REQUIRED TASKS:
1) According to the article on Berlusconi's tax amnesty proposal, how far behind the centre-left was his centre-right alliance in the last opinion polls?
2) From the article on Berlusconi's tax amnesty proposal, extract the passage starting at "Italy's Berlusconi revives" and ending at "last year's payments.".

SOURCE EXTRACT:
*****
Italy's Berlusconi revives tax amnesty proposal
ROME (Reuters) - Former Italian prime minister Silvio Berlusconi has revived proposals for a sweeping amnesty on unpaid taxes and building permit violations as he tries to gain ground on the centre-left ahead of elections on February 24-25.
The pledge follows Berlusconi's eye-catching promise to scrap a hated housing tax imposed by the technocrat government of outgoing Prime Minister Mario Monti and reimburse last year's payments.
The last opinion polls published before a pre-election blackout showed Berlusconi's centre-right alliance trailing almost 6 points behind the centre-left in the overall vote.
"If voters give a majority to me and my People of Freedom party alone, I will immediately pass a full tax and building amnesty," he told a talk show on RAI state television late on Friday.
Tax amnesties have been passed regularly by successive Italian governments but have been widely criticized as an encouragement to tax evasion, a chronic problem that has contributed to creating Italy's massive public debt.
*****
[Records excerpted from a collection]
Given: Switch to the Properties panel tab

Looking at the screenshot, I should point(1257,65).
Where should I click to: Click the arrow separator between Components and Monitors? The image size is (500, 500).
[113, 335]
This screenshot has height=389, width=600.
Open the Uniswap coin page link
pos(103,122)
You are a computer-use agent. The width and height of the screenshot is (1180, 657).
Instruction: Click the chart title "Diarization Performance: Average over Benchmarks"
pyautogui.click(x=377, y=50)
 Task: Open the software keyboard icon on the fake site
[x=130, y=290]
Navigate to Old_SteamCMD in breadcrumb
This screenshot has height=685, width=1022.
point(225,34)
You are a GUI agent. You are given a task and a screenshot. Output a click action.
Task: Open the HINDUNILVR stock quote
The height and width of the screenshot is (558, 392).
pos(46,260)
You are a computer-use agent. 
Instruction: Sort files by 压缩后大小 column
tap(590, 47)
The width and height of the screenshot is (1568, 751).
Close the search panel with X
*****
SOLUTION LIST:
1) Almost 6 points behind in the overall vote.

2)
Italy's Berlusconi revives tax amnesty proposal
ROME (Reuters) - Former Italian prime minister Silvio Berlusconi has revived proposals for a sweeping amnesty on unpaid taxes and building permit violations as he tries to gain ground on the centre-left ahead of elections on February 24-25.
The pledge follows Berlusconi's eye-catching promise to scrap a hated housing tax imposed by the technocrat government of outgoing Prime Minister Mario Monti and reimburse last year's payments.